Metatranscriptomic datasets and initial processing

Publically available metatranscriptomic datasets were obtained from the National Center for Biotechnology Information (NCBI) sequence read archive (SRA, http://www.ncbi.nlm.nih.gov/sra; [55]). These include samples consisting of:
  1. (1)

    Thirty million pairs of 76 bp reads derived from the luminal contains of the cecal wall and cecal flush of four non-obese diabetic (NOD). Mice were born and maintained in germ-free environment and subsequently colonized with altered Schaedler flora (ASF), a defined community of eight known bacterial species: L. acidophilus, L. murinus, B. distasonis, M. schaedleri, Eubacterium plexicaudatum, an uncharacterized fusiform bacterium and two uncharacterized clostridium species (12 samples total—SRX134832-40, SRX134842 and SRX134844-45; [11]).

     
  2. (2)

    Thirty-five million 101 bp reads derived from a 29 day fermentation of kimchi (SRX128705; [9]).

     
  3. (3)

    Fourteen million pairs of 100 bp reads derived from the rumen of a Holstein dairy cow fed a fat-supplemented diet (SRX196213; [8])

     
  4. (4)

    One hundred three million pairs of 100 bp reads derived from the Guaymas Basin hydrothermal vent (SRX1347659; [10]).

     
  5. (5)

    One hundred thirty-one million pairs of 150 bp reads derived from permafrost soil (SRX119222).

     

For each sequence, low quality segments (Phred score <15 [56]) were trimmed using an in-house script and reads <50 bp discarded.
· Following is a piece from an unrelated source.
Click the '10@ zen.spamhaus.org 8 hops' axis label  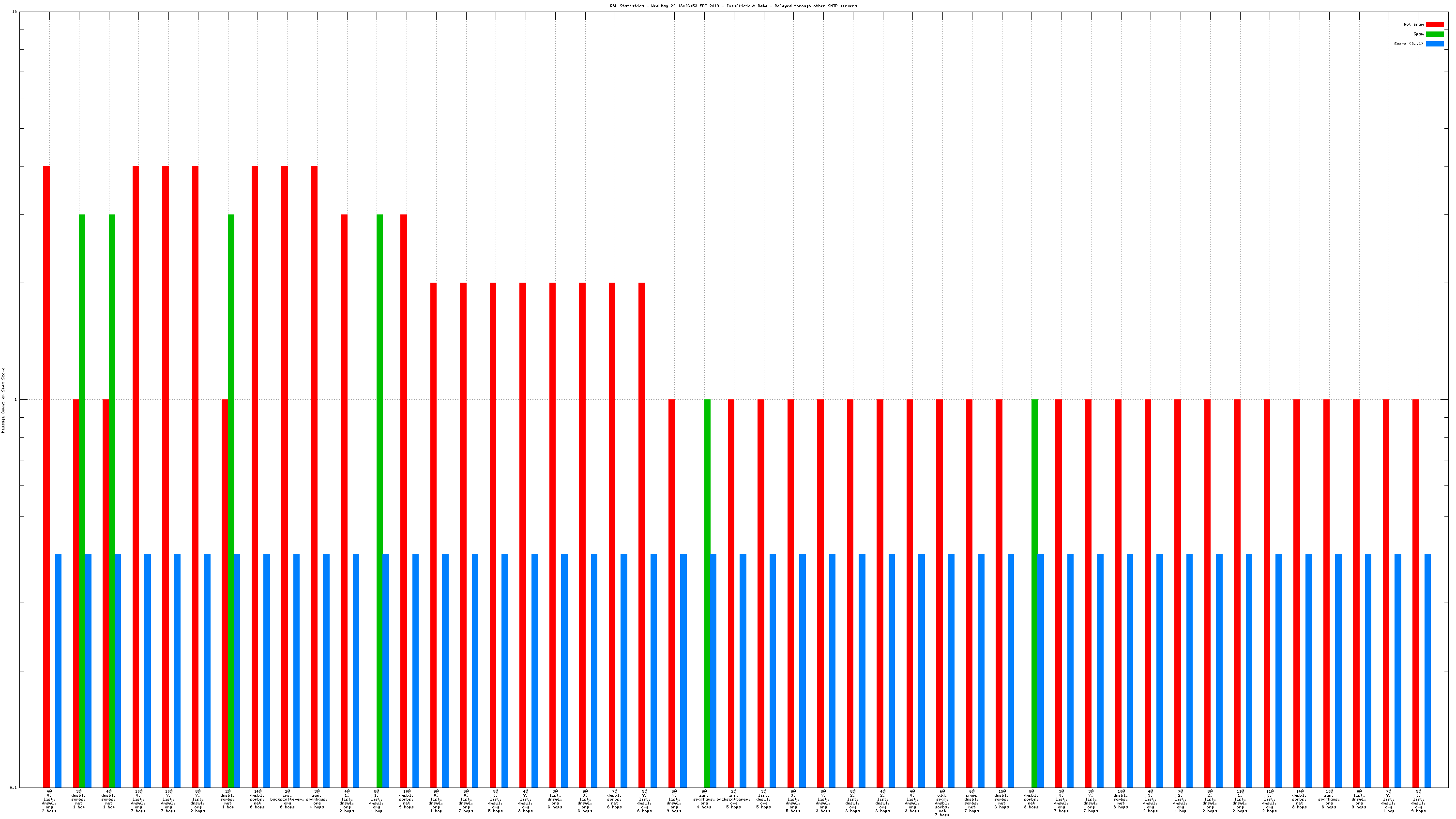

Next adaptor contaminants were filtered using cross-match (http://www.phrap.org) with parameters minmatch = 10 and minscore = 20. In addition, due to the large number of low quality reads in the permafrost sample, we applied an in-house script to remove those containing 10 consecutive N’s and/or X’s. rRNA reads were identified and removed by first applying BWA [13], with a bitscore cut-off of >50, against a database of rRNA genes collated from the SILVA, Greengenes and NCBI databases [5759]. Additional reads of rRNA and tRNA origin were identified using the Infernal software [60] with the Rfam database as a reference [61]. For mouse, cow and kimchi datasets, reads of murine, bovine and plant origin were identified and removed through BLAT searches (bitscore cutoff >50) against the mouse genome and transcriptome (build GRCm38 downloaded from Ensemble [62]), the cow genome and transcriptome (build 6.1 downloaded from NCBI [63]) and a set of 25 plant genomes and 274 plant transciptomes obtained from the PlantGDB database [64], respectively.

Assembly and annotation

To increase efficiency of annotation, putative mRNA reads were assembled by the de novo assembly package Trinity [20]. Reads were mapped back to contigs using the Bowtie alignment tool [65]. Sequence annotation was performed using a tiered set of sequence alignment tools: BWA [13], BLAT [21] and BLAST [66]. BWA and BLAT alignments were performed using default parameters against a reference database of 4443 prokaryotic genomes (including 1918 plasmid, 152 archaeal and 2373 bacterial genomes) downloaded from the NCBI (February, 2013). For BWA, this translates to no more than two mismatches over the entire alignment, although we note that previous studies suggest that different parameter settings result in highly similar output [67]. Reads that could not be aligned through BWA and BLAT were subject to BLASTX sequence similarity searches against the protein non-redundant database obtained from the NCBI (February, 2013). Two thresholds were used: (1) for reads shorter than 100 nts, read alignments were considered if sequence identity was ≥85 % over >65 % of the read length; and (2) for reads longer than 100 nts, we applied a more stringent bit score cut-off of 60. Enzyme annotations for genes and proteins matching sequence reads was performed using: (1) DETECT enzyme prediction tool [68] and (2) BLASTP sequence similarity searches against a set of enzymes curated by UniProt (e-value <1e-10) [69]. Where DETECT and BLASTP annotations conflicted, DETECT predictions were assumed to be more reliable [68]. Transcript expression was normalized using reads per kilobase of transcript per million mapped reads (RPKM [70]).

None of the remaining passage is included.